You promised to write back to us regarding our criticisms. You promised to keep the political discussion going, including on Mali. You promised a joint bulletin, meaning one where the ISL would get a say on which documents are included and also participate in writing an introduction to the debate. You claim to have created this bulletin, on your own; you claim to have distributed it to your members and sending it to us via air-mail. Why air-mail when you could send documents via e-mail? No doubt, to buy more time.

In light of all these political problems and broken promises, we say to you: goodbye. There is no point in trying to build a joint tendency with a so-called Marxist organization that never keeps its promises. In this period of swift changes, continuing these attempts can only paralyze us politically like you have paralyzed yourselves. Your contempt for your members, who are entitled to know what happened, is part of your essence. Such paralysis is the last thing we need. Like with any other centrist organization, we would readily collaborate with you in united front actions, but we no longer consider our two organizations as moving towards forming a common tendency.

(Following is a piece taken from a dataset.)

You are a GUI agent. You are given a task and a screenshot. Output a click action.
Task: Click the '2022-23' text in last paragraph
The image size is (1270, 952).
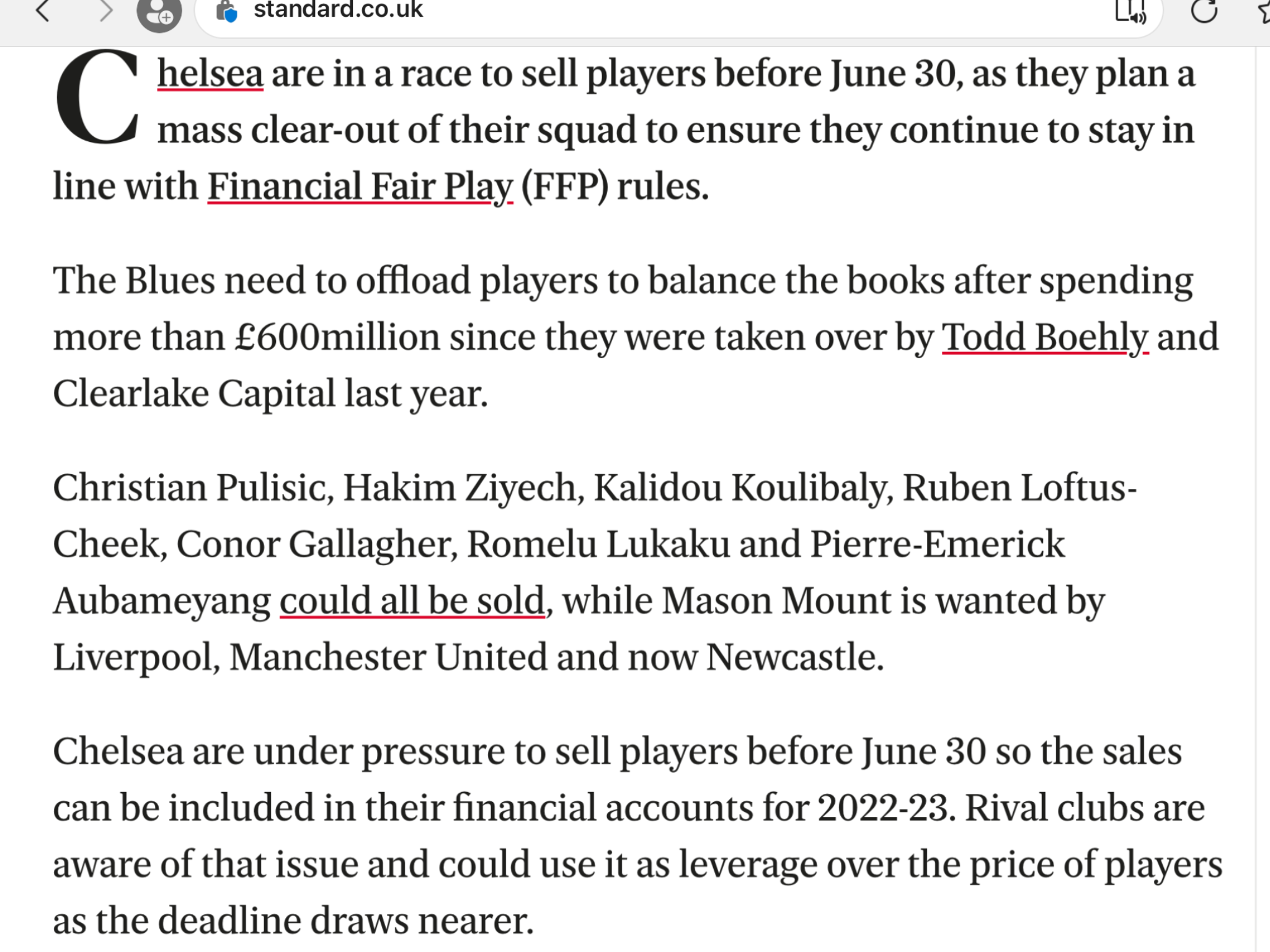click(884, 808)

In the document reporting our discussions, you have written about how you are looking for co-thinkers and not followers. Perhaps this is true. The problem is that you are looking for co-thinkers and not, for lack of a better word, co-actors. Such people might force you to act, and you do not want that. That is why you refused to base our common tendency – which never came to be – on the principles of democratic centralism. You have other principles, that you claim we have broken. But Marxists only recognize one principle: the dictatorship of the proletariat. We end this e-mail and this relationship with a joke Jabra Nicola used to tell about other ostensibly Marxist groups which tried to hold on to such abstract principles:

A man sits in the theater behind a man with a large hat. He asks the man to remove his hat, but the man with the hat says: “No. I am wearing this hat out of principle.” Annoyed, the man goes back to his seat, until he cannot take any more and goes back to the man with the hat. “No”, he says, “I told you – it’s a principle”. The man goes back to his seat again, furious, until at the end he gets up, goes up to the man with the hat and tosses his hat out, saying: “sir, this isn’t a principle – it’s baldness!”